FIG. 5.

SERA loci across the Plasmodium and Theileria genera. HMM hits for the protease and C-terminal SERA domains are indicated schematically on the contigs on which they were found. Breaks in species tracks indicate discontinuities at contig ends. Where they exist, gene annotations have been indicated. When HMM matches existed on multiple short contigs in a species, the contigs were ordered according to orthology relationships with related species inferred from the phylogeny. SERA genes that have been successfully knocked out in P. falciparum are marked in red, while those refractory to deletion are in black. Where orthology is clearly discernible from the phylogeny, it is marked by vertical blocks that join species.
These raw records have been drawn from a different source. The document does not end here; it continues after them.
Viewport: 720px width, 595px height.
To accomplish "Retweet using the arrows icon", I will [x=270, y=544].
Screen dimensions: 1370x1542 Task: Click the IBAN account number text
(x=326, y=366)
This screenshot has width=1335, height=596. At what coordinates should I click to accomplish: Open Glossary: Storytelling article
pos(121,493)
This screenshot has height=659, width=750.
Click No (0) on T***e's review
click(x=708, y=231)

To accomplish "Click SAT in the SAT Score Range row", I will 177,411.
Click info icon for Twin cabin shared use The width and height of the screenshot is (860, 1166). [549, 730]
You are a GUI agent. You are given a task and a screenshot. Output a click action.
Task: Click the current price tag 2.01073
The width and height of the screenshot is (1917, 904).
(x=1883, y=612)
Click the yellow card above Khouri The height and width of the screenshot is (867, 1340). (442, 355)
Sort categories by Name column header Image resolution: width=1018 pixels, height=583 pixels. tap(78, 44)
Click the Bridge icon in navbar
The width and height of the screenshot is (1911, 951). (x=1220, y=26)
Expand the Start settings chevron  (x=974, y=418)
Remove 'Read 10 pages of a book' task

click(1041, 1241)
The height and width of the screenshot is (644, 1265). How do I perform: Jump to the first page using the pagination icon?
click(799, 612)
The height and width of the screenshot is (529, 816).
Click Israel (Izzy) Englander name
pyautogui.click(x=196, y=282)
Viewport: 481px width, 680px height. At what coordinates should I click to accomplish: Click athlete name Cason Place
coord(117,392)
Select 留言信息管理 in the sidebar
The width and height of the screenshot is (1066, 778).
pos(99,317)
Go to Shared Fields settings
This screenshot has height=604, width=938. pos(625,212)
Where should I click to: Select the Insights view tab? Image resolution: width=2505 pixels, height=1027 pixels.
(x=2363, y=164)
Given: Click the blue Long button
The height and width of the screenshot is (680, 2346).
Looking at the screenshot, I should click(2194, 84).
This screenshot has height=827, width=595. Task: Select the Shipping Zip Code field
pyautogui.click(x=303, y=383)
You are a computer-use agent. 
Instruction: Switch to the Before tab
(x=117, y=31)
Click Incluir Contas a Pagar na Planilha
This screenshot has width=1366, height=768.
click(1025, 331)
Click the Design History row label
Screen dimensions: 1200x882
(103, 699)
Orthologies of P. gallinaceum and T. annulata genes are ambiguous due to a postspecies duplication. This ambiguity is represented by a bifurcation in the orthology block. The phylogeny of Cys SERA genes indicates a duplication of SERA8 present only in P. gallinaceum as well as a duplication resulting in SERA6 and SERA7 in Plasmodium spp. (excluding P. gallinaceum). Ambiguities arising from these duplications are represented by bifurcations in the orthology blocks. Where it is clearly present, the orthology of flanking sequence is also noted. Protease domains marked in green do not contain active-site mutations, whereas protease domains marked in blue contain the cysteine-to-serine active-site mutation. The presence of secondary-site mutations has been marked below the corresponding protease domain. RT-PCR expression levels (this study) and protein abundance as a percentages of SERA5 are shown above the P. falciparum (3D7) track (16, 17). Similarly, relative copy number expression measurements for P. vivax as a percentage of P. vivax SERA4 are shown above the P. vivax track (22). KO, knockout.